The U.S. history standards promote both historical content and historical thinking skills to prepare students with a strong foundation in significant historical content and with the skills necessary to apply historical thinking to any historical context. These are the skills required not only for college and career success, but for effective democratic citizenship.
Examine Factors that Led to Continuity and Change in Human and Group Behavior
SS-US.9-12.13. Analyze how diverse ideologies impacted political and social institutions during eras such as Reconstruction, the Progressive Era, and the Civil Rights movement.
Recognize the Interaction Between Individuals and Various Groups
SS-US.9-12.14. Evaluate the impact of gender roles on economic, political, and social life in the U.S.
Apply Civic Virtues and Democratic Principles
SS-US.9-12.15. Assess the impact of individuals and reform movements on changes to civil rights and liberties. (21st century skills)
Evaluate the National Economy
SS-US.9-12.16. Examine labor and governmental efforts to reform and/or maintain a capitalistic economic system in the Great Depression.
Analyze Human Population Movement and Patterns
SS-US.9-12.17. Explain the patterns of and responses to immigration on the development of American culture and law.
SS-US.9-12.18. Analyze the effects of urbanization, segregation, and voluntary and forced migration within regions of the U.S. on social, political, and economic structures.
Analyze Global Interconnections
SS-US.9-12.19. Examine how imperialism changed the role of the United States on the world stage prior to World War I.
SS-US.9-12.20. Analyze the growth of and challenges to U.S. involvement in the world in the post-World War II era.
Analyze Change, Continuity, and Context
SS-US.9-12.21. Analyze change, continuity and context across eras and places of study from civil war to modern America.
SS-US.9-12.22. Evaluate the impact of inventions and technological innovations on the American society and culture.
Critique Historical Sources and Evidence
SS-US.9-12.23. Analyze the relationship between historical sources and the secondary interpretations made from them.
SS-US.9-12.24. Critique primary and secondary sources of information with attention to the source of the document, its context, accuracy, and usefulness such as the Reconstruction amendments, Emancipation Proclamation, Treaty of Fort Laramie, Chinese Exclusion Act, Roosevelt’s Corollary to the Monroe Doctrine, Wilson’s Fourteen Points, New Deal Program Acts, Roosevelt’s Declaration of War, Executive Order 9066, Truman Doctrine, Eisenhower’s Farewell Speech, Gulf of Tonkin Resolution, Test Ban Treaty of 1963, Brown vs.

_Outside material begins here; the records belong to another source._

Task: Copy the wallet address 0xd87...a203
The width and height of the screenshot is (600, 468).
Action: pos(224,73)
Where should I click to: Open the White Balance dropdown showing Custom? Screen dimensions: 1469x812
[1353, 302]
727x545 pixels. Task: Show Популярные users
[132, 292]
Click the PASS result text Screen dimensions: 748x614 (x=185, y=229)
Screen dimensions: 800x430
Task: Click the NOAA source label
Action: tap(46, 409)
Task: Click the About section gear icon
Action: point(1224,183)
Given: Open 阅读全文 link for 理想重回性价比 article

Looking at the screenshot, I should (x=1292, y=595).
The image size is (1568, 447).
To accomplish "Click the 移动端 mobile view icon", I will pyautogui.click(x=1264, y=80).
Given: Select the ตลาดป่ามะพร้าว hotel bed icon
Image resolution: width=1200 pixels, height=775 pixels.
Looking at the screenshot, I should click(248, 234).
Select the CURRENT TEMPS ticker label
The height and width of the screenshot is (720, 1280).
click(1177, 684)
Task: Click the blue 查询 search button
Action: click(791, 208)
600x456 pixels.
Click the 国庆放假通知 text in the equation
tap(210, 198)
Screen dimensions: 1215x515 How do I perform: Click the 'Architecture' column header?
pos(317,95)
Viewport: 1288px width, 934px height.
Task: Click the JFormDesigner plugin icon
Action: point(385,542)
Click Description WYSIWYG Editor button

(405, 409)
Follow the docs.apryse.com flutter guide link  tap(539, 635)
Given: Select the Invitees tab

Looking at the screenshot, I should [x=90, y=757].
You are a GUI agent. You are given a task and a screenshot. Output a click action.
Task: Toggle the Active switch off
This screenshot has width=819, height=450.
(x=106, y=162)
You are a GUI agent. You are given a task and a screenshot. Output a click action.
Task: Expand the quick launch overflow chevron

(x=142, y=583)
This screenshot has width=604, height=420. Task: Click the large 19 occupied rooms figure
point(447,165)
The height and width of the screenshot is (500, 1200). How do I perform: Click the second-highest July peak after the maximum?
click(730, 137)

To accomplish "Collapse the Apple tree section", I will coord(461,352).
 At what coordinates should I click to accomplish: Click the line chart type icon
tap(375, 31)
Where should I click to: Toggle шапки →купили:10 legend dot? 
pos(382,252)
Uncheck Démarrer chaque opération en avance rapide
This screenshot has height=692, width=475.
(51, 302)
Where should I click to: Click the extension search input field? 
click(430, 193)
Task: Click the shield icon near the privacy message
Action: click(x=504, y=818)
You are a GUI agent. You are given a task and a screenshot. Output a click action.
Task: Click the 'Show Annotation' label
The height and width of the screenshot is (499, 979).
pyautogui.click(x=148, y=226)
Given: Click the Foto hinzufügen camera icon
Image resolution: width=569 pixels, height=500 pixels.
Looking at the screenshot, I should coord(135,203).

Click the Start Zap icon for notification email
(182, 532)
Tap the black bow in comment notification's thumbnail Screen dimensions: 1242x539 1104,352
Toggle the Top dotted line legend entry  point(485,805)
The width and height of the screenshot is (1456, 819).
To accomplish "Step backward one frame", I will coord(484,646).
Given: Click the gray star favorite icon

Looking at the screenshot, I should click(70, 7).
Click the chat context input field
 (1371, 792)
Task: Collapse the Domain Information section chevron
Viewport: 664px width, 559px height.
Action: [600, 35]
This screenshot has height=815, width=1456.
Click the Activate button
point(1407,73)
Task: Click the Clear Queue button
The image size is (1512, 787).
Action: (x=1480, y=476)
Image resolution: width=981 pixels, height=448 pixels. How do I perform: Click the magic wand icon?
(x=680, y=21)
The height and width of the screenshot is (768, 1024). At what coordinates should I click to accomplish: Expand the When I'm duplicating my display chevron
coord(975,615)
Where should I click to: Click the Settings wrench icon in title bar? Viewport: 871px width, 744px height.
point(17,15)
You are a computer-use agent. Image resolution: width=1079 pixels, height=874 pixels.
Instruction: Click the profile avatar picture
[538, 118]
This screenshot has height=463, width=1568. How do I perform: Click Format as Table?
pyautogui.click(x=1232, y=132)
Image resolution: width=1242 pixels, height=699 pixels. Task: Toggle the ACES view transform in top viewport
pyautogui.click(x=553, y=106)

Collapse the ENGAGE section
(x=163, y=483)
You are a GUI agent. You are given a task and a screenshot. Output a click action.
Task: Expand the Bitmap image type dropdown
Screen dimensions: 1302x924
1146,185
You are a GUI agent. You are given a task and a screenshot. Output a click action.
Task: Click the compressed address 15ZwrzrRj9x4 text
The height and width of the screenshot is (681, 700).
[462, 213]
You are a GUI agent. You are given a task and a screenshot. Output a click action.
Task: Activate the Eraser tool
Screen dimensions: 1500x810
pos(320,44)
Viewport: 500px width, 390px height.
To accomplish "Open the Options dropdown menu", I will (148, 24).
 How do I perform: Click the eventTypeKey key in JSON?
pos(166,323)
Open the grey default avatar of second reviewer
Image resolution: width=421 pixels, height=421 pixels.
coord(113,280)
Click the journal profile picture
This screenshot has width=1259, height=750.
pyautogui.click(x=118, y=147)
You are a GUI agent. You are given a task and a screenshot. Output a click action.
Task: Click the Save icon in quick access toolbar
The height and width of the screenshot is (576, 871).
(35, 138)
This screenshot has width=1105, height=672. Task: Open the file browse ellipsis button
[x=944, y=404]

Board of Education decision, Letter from a Birmingham Jail, and the Voting Act of 1965.
Compare Perspectives
SS-US.9-12.25. Analyze how regional, racial, ethnic and gender perspectives influenced American history and culture.
Justify Causation and Argumentation
SS-US.9-12.26. Determine multiple and complex causes and effects of historical events in American history including, but not limited to, the Civil War, World War I and II, the Korean War and the Vietnam War.
Iowa History
SS-US.9-12.27. Evaluate Iowans or groups of Iowans who have influenced U.S. History.